For additional information on how to use the cl-netstat command, please read this article.

ip -s link show Shows RX errors

RX error counters can be seen in the output of ip -s link show, as shown below. 

cumulus@switch$ ip -s link show swp5
7: swp5: <BROADCAST,MULTICAST,UP,LOWER_UP> mtu 9000 qdisc pfifo_fast state UP mode DEFAULT qlen 500 
    link/ether 08:9e:01:ce:e0:6c brd ff:ff:ff:ff:ff:ff
    RX: bytes  packets  errors  dropped overrun mcast   
    8552309    71000    1899    1       0       63108  
    TX: bytes  packets  errors  dropped carrier collsns 
    1940799    15779    0       0       0       0 

ethtool -S Shows HwIfInErrors

RX error counters can be seen in the output of ethtool -S <interface> as "HwIfInErrors", as shown below. 

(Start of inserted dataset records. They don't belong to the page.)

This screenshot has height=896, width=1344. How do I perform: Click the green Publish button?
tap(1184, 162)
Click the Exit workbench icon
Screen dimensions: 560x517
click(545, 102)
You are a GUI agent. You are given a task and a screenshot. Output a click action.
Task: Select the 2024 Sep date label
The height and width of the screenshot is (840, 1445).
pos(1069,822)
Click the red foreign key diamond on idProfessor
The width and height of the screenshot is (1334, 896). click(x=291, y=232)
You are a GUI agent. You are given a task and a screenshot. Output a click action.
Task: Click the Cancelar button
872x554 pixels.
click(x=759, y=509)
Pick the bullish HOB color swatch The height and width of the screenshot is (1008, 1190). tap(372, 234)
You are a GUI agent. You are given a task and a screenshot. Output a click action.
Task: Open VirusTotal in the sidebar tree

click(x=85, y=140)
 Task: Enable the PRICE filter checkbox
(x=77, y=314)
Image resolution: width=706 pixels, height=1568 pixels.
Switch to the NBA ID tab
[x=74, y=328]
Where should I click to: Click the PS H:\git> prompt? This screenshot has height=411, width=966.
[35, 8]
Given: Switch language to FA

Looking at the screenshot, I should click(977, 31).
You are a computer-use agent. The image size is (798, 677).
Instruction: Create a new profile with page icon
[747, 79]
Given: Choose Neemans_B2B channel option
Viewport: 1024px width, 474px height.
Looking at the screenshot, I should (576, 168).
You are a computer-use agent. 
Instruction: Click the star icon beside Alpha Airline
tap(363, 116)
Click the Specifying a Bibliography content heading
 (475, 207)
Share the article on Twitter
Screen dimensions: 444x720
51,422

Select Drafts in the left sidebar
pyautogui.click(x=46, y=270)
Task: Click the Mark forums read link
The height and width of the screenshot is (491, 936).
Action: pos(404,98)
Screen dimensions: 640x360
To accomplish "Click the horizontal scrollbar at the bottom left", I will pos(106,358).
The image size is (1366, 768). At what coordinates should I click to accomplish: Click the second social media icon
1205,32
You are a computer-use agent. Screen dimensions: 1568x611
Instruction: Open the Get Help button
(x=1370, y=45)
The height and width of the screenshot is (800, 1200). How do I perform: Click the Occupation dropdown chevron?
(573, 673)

cumulus@switch$ ethtool -S swp1
NIC statistics:
     HwIfInOctets: 51883086875273
     HwIfInUcastPkts: 7669711571
     HwIfInBcastPkts: 0
     HwIfInMcastPkts: 264791
     HwIfOutOctets: 10590370555531
     HwIfOutUcastPkts: 3035458717
     HwIfOutMcastPkts: 264792
     HwIfOutBcastPkts: 0
     HwIfInDiscards: 1439
     HwIfInL3Drops: 0
     HwIfInBufferDrops: 1439
     HwIfInAclDrops: 115
     HwIfInDot3LengthErrors: 0
     HwIfInErrors: 15682741
     SoftInErrors: 0
     SoftInDrops: 0
     SoftInFrameErrors: 0
     HwIfOutDiscards: 0
     HwIfOutErrors: 0
     HwIfOutQDrops: 0
     HwIfOutNonQDrops: 0
     SoftOutErrors: 0
     SoftOutDrops: 0
     SoftOutTxFifoFull: 0
     HwIfOutQLen: 0 

Environment

  • Cumulus Linux, all versions

Overview

Cause of the Errors

These RX_ERR or HwIfInErrors indicate some Ethernet data frames are being corrupted somewhere along the transmission line, typically due to some bad cable or transceiver. These errors may be detected as part of the cyclic redundancy check (CRC) algorithm in the Frame Check Sequences (FCS) calculation.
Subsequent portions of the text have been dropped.